İnsan olanın aidiyetlerine sahip çıkmasından daha doğal bir şey yoktur. Hiç kimse başkası olmaya ya da başkası kalmaya zorlanamaz. Bu hem insan haklarına hem de İslam’a aykırıdır.
Diğer yandan ezilenin, sürülenin, hor görülenin ya da zayıf olanın yanında olmak her şeyden önce ahlaki bir görevdir. Azınlıklarla ilgili olarak insani, dini ya da ahlaki gerekçelerle duyarlılık geliştirmiş olanlar ancak alkışlanır. Ancak Türkiye’de her konuda olduğu gibi azınlıklar konusunda da ortaya konulan tavırlar istismar, kin ve iftira zemini üzerinden yürütülmektedir.
Türk milletinin varlığına karşı azınlık, farklılık ya da marjinallik üzerinden yürütülen kampanyaların insani, ahlaki ya da dini duyarlılıklarla ilgisi yoktur. Bu anlamda Türkiye’de sorun azınlık ya da çoğunluk; dışlamış ya da dışlanmış sorunu değildir. Türkiye’de sorun herhangi bir aidiyetin, mezhebin ya da etnisitenin bir başka aidiyet, mezhep ve etnisite aleyhine bir nefret simgesi olarak kullanılması sorunudur.
Daha açıkçası Türkiye’ye ve Türk milletine karşı azınlıkçı, etnikçi, bölgeci, mezhepçi, vicdani retçi, feminist, dinci ve ateist vs.lerden meydana gelen bir blok oluşturulmak isteniyor.
Azınlık ithal etmek!
Mevcut azınlıklarının sorunlarını henüz çözümleyememiş olan Türkiye’nin AB ile müzakerelerden sorumlu Bakanı Egemen Bağış yaptığı bir açıklama ise bu bakımdan oldukça ilginçti.

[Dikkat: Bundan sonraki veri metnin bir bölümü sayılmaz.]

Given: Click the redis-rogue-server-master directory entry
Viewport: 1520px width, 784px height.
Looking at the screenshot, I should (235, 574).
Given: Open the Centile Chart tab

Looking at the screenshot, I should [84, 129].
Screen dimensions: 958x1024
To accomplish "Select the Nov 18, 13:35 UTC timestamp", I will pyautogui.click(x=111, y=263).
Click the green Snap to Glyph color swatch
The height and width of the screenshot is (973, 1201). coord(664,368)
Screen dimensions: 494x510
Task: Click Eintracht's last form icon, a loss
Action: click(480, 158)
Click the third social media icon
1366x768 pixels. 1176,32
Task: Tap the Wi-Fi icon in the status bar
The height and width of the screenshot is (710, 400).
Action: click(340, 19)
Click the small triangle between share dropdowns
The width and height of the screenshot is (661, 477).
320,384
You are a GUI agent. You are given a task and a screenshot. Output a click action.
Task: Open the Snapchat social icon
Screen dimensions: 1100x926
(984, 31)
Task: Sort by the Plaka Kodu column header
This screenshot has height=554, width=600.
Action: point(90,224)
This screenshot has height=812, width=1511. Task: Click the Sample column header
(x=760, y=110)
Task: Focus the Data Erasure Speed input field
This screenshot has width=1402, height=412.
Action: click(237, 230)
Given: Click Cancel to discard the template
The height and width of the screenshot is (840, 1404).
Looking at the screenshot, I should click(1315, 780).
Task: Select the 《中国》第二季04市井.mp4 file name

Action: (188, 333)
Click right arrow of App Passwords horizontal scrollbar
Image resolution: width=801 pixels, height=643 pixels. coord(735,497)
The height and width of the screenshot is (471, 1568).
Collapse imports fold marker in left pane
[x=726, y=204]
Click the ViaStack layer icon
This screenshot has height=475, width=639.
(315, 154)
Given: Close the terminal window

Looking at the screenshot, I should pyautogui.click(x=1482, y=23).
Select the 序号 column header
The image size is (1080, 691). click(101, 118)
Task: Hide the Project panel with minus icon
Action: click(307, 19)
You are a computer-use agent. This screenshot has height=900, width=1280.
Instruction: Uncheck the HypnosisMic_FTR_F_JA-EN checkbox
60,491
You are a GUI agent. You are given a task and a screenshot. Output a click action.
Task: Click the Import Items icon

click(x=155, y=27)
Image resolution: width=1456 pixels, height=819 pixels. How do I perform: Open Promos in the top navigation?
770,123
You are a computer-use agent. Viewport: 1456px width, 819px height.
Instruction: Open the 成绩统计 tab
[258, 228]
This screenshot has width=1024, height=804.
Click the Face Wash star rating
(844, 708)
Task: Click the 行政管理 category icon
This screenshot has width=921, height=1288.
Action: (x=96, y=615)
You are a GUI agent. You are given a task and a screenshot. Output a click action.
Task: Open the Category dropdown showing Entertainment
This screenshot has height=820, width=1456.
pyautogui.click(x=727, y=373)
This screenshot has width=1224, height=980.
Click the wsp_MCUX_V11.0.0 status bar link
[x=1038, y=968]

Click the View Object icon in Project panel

Egemen Bağış’a “Avrupa’daki Müslüman nüfusun 2020’de yüzde 10’a ulaşacağı, Türkiye’de gayrimüslimlerin ise az kaldığı” bu konuda ne düşündüğü sorulmuş. Bunun üzerine Bağış, “Başbakanım, Yunan mevkidaşından Yunanistan’a göçen Rum kökenli Türk vatandaşlarının geri dönmeye teşvik etmesini istedi, her sorunu
-buğdaydan Angus’a kadar akla gelen her şeyi- ithal etmek suretiyle çözmeye alışmış olan iktidarın bu defa da azınlık ithali ile azınlık sorununa çözüm aradığını görülüyor.
Radikal’in “Köklere Dönüş”ü
20 Kasım Tarihli Radikal Gazetesi “Köklere Dönüş” manşeti altında şunları yazmış: “Son yıllarda Ermeni kökenli olduğunu fark eden yüzlerce insan patrikhane ve kiliselere koşuyor. Din adamlarına göre kendi dinine ve kimliğine dönüşü, son yıllarda yapılan açılımlar tetikliyor”.
Kürt ve Ermeni açılımlarının aidiyetler konusunda insanları cesaretlendirmiş olabilir. Ancak dini anlamdaki dönüşümlerin Sümela ve Akdamar’daki ayinler ile medyanın propagandasının ürünü olduğunu söyleyebiliriz.
Önce Sümela Manastırı’nın yılda bir kez de olsa ayine patrik önderliğinde açılması ardından da ıssız bir adadaki Akdamar Kilisesi’nde gerçekleştirilen ibadet gerçekten de kendisini gizleyen insanların aslına dönmelerini tetiklemiştir.
İşin ilginç yanı da şudur: Dün “Ey Türk titre ve kendine dön!” demeyi ırkçılık sorunu olarak görenlerin bugün “Ey Ermeni ya da Rum köklerine dön!” demeyi insan hakları sorunu olarak görmeleridir.
Azınlıklara, haklarına ve aidiyetlerine saygı esastır. Kripto azınlıkların da kimliklerini özgürce ortaya koymaları insani bir durumdur. Bu dönüşlere kimsenin söylediği bir şey de yoktur.